Stored data entries:
* * *

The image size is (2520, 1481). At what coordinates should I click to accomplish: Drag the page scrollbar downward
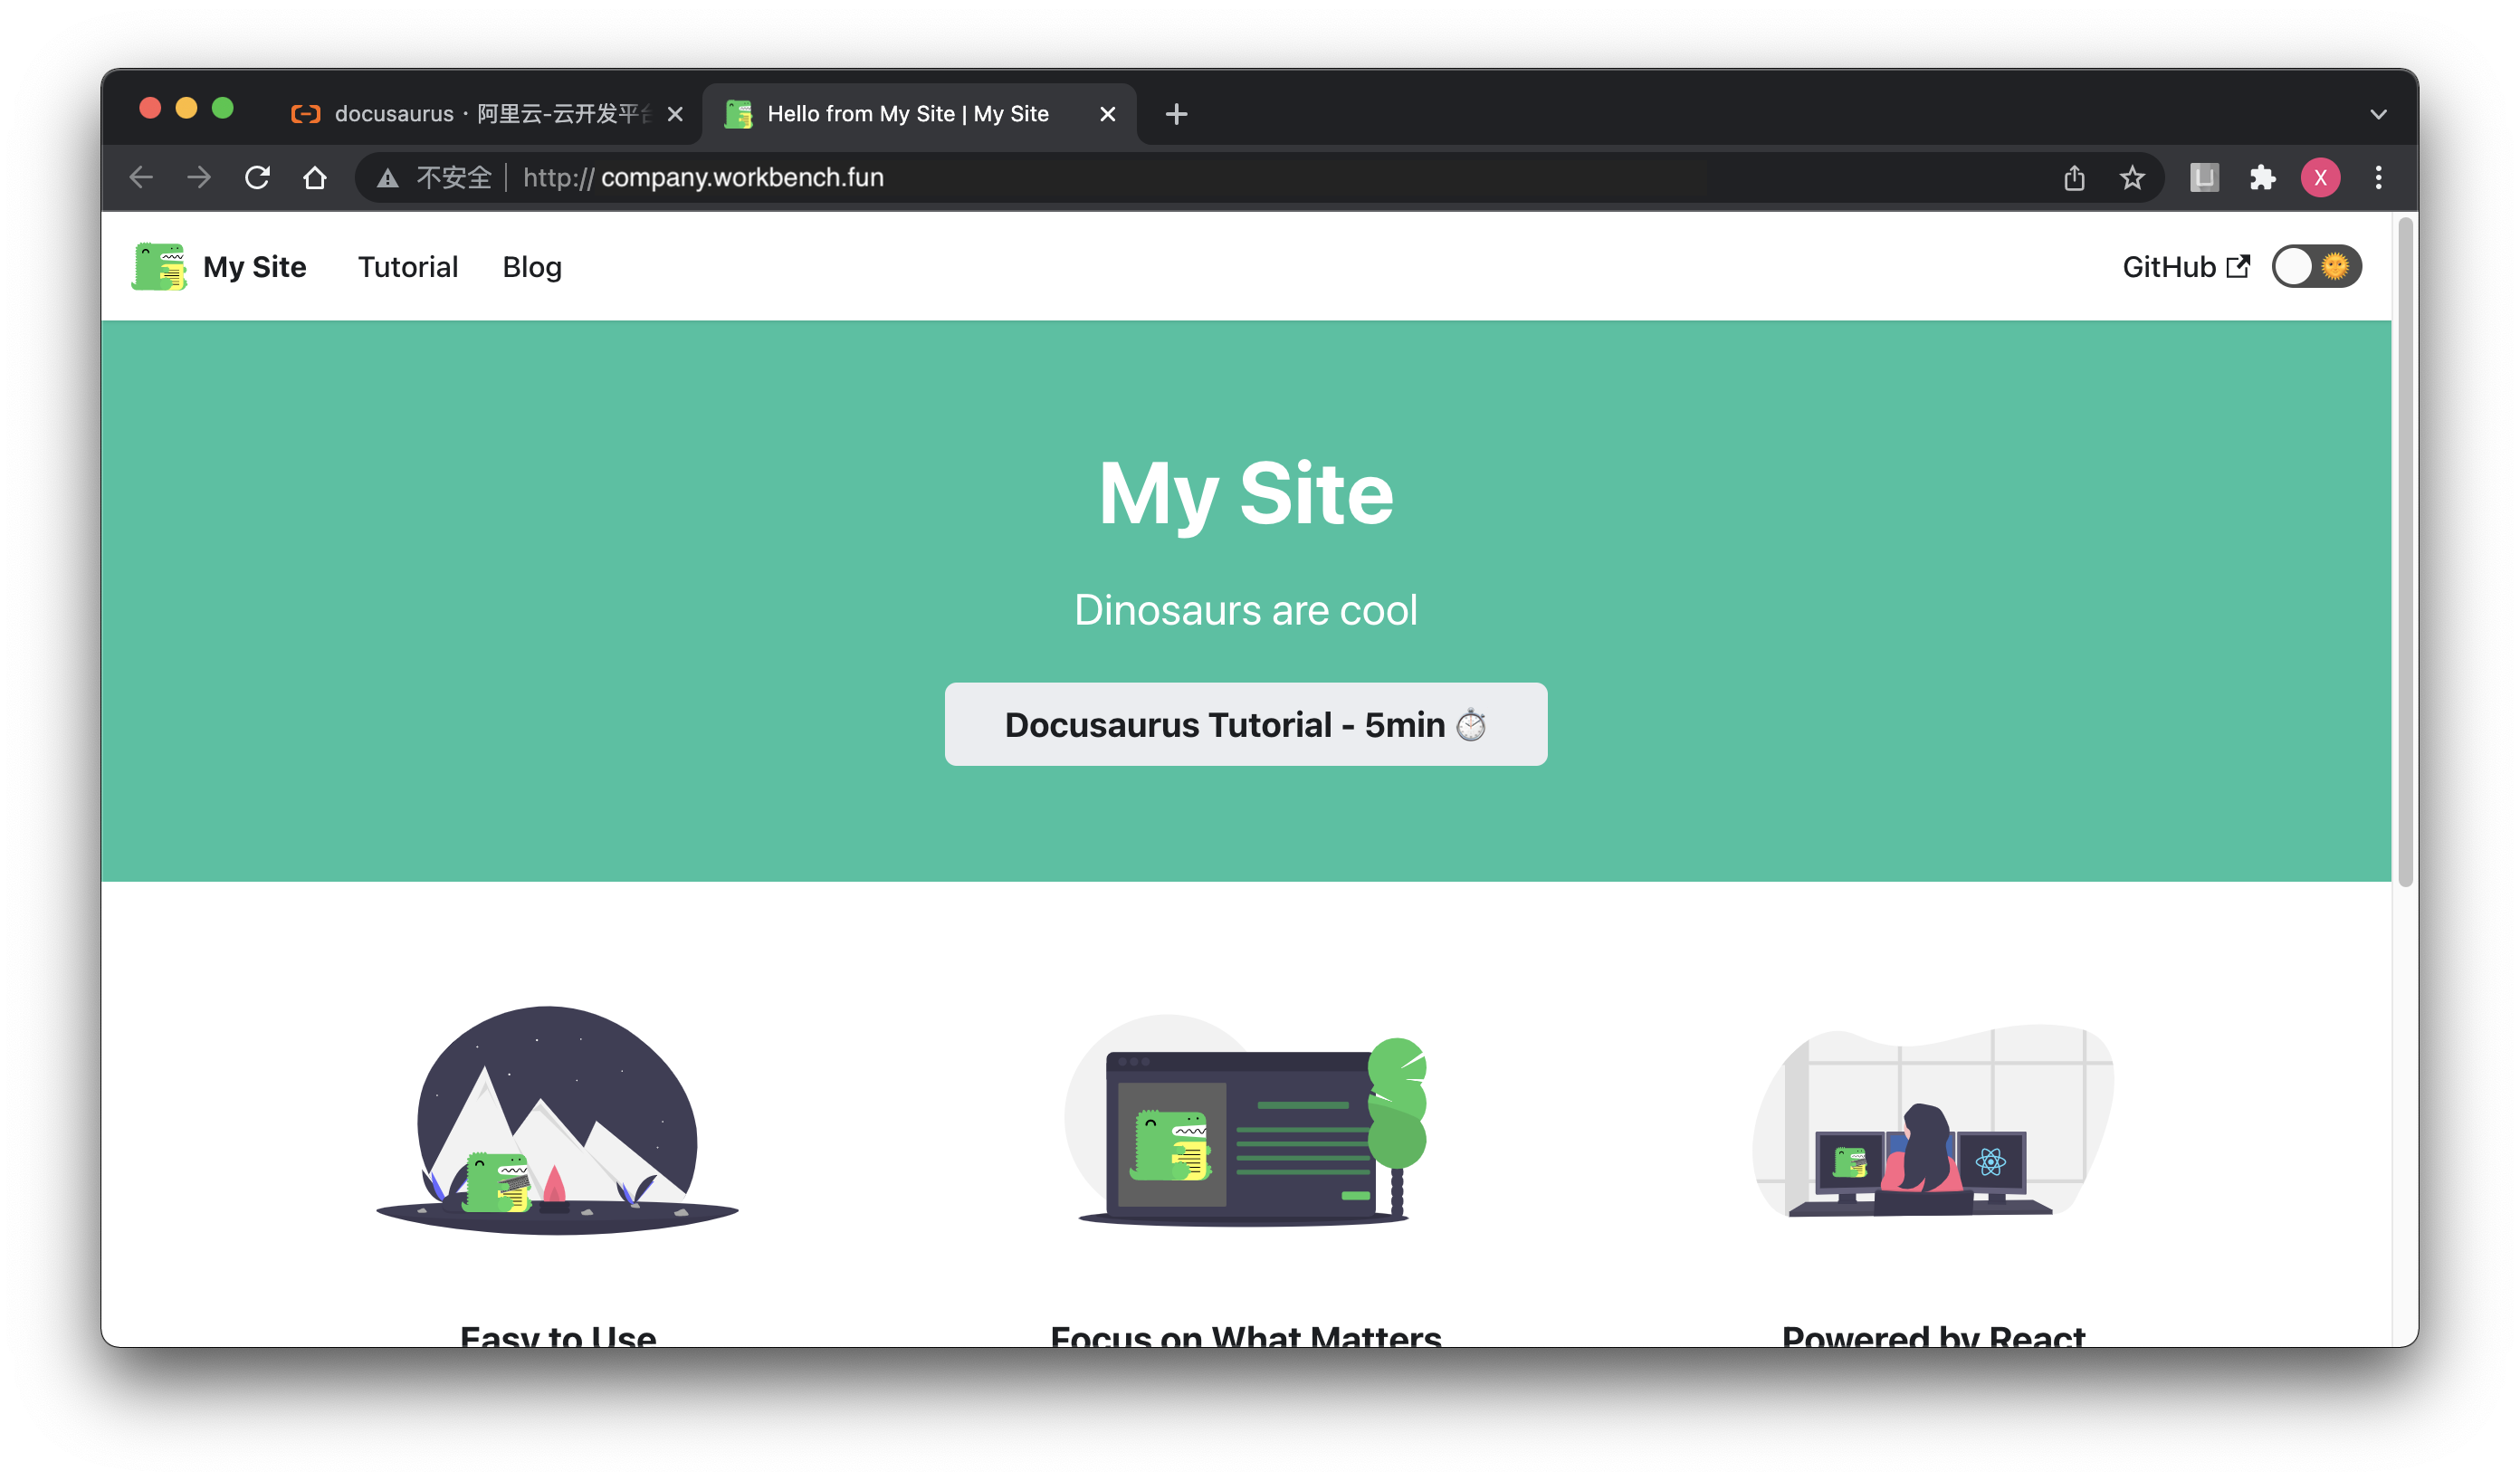point(2405,529)
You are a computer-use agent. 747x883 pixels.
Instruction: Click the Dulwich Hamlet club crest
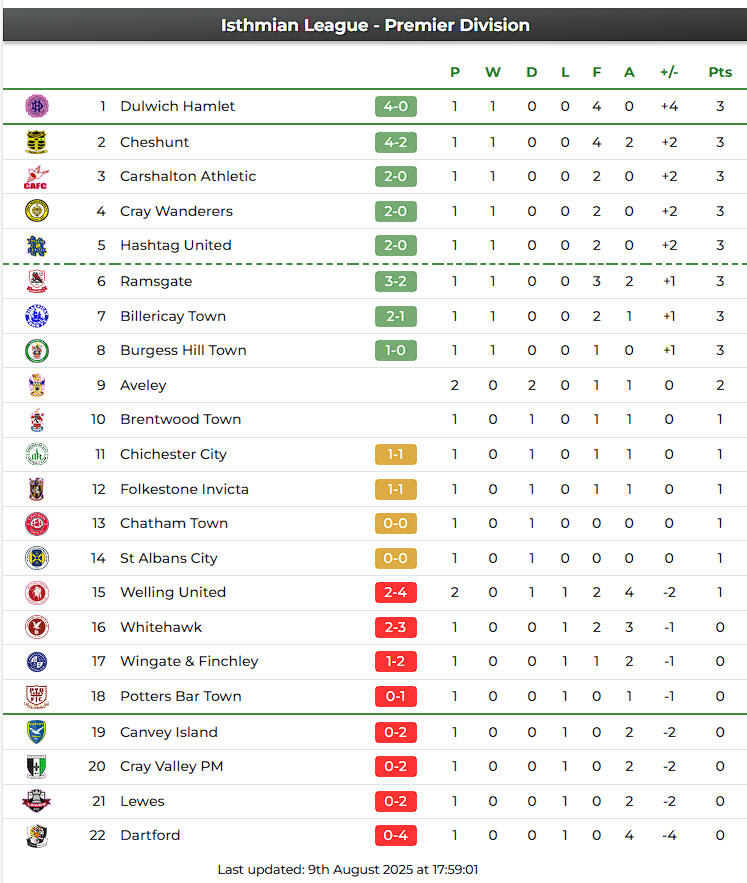coord(37,106)
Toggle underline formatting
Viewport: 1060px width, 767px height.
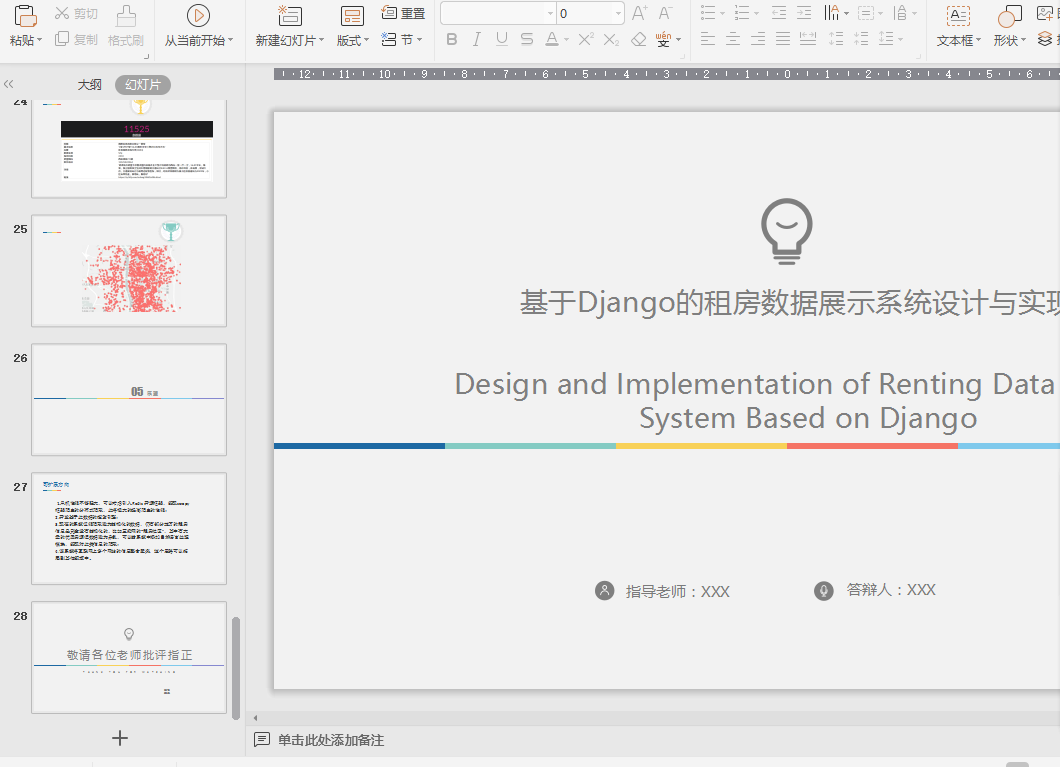[501, 39]
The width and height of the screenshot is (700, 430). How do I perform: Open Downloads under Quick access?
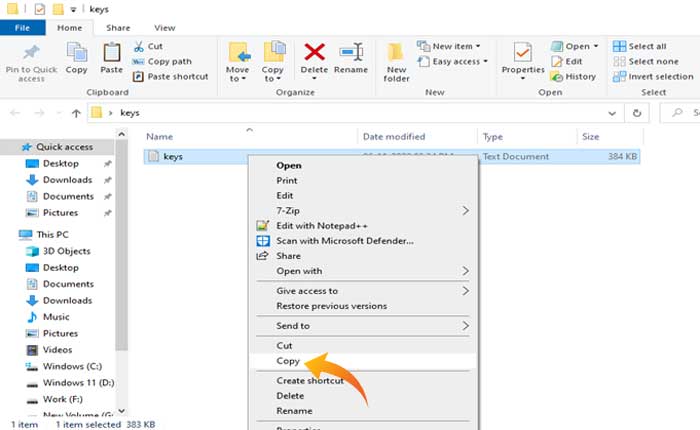(x=67, y=180)
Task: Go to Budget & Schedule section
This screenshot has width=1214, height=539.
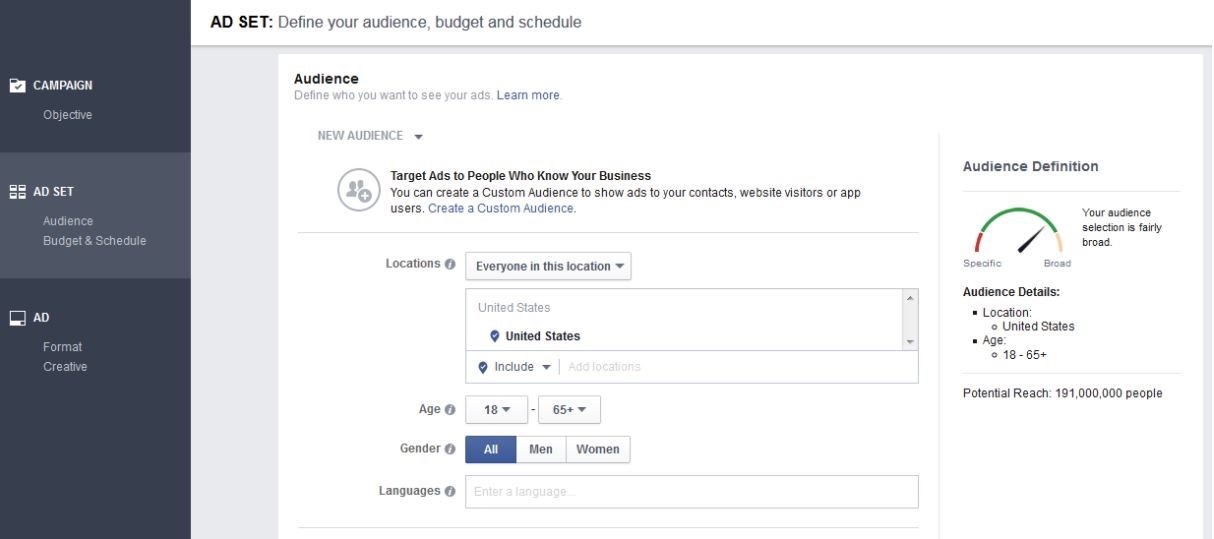Action: pos(94,241)
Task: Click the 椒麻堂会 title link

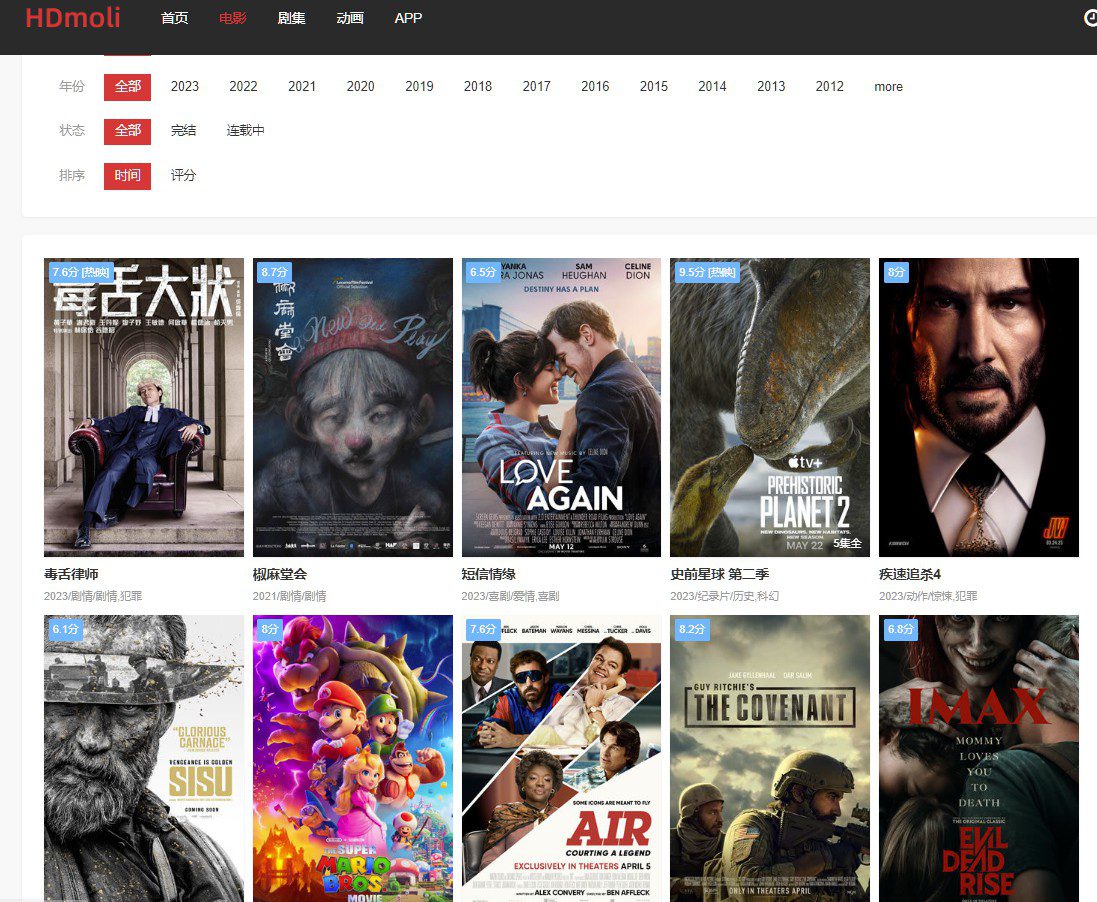Action: tap(280, 575)
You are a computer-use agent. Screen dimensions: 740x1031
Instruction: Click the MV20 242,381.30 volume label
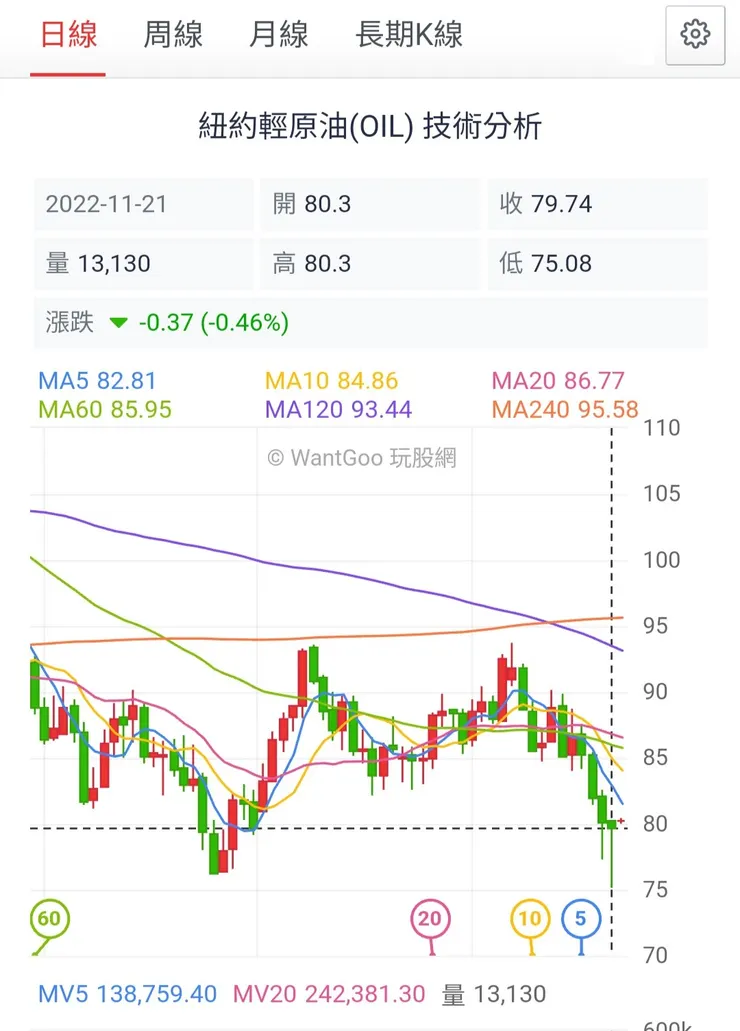329,994
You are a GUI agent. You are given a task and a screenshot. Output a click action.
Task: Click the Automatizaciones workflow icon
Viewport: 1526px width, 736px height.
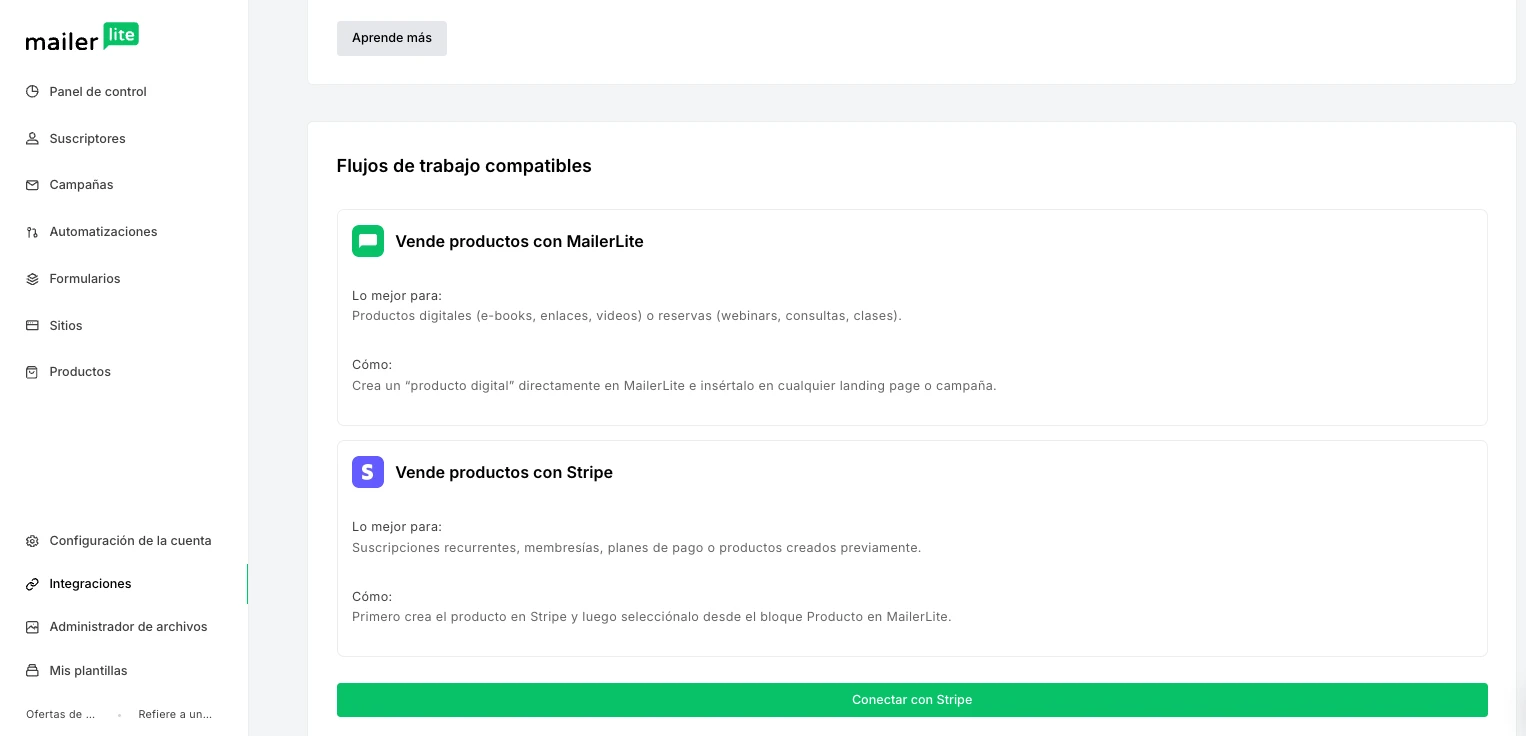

* * *

■ **WHAT YOU WILL DO**
Write every record out again exactly as written. Pictures don't belong in the copy.

■ **ANSWER**
The image size is (2520, 1481). At what coordinates should I click to accomplish: Drag the page scrollbar downward
point(2405,529)
You are a computer-use agent. 747x883 pixels.
Instruction: Click the Dulwich Hamlet club crest
coord(37,106)
Toggle underline formatting
Viewport: 1060px width, 767px height.
[501, 39]
The width and height of the screenshot is (700, 430). How do I perform: Open Downloads under Quick access?
(x=67, y=180)
Task: Go to Budget & Schedule section
This screenshot has width=1214, height=539.
Action: pos(94,241)
Task: Click the 椒麻堂会 title link

Action: tap(280, 575)
You are a computer-use agent. Screen dimensions: 740x1031
Instruction: Click the MV20 242,381.30 volume label
329,994
You are a GUI agent. You are given a task and a screenshot. Output a click action.
Task: Click the Automatizaciones workflow icon
Viewport: 1526px width, 736px height.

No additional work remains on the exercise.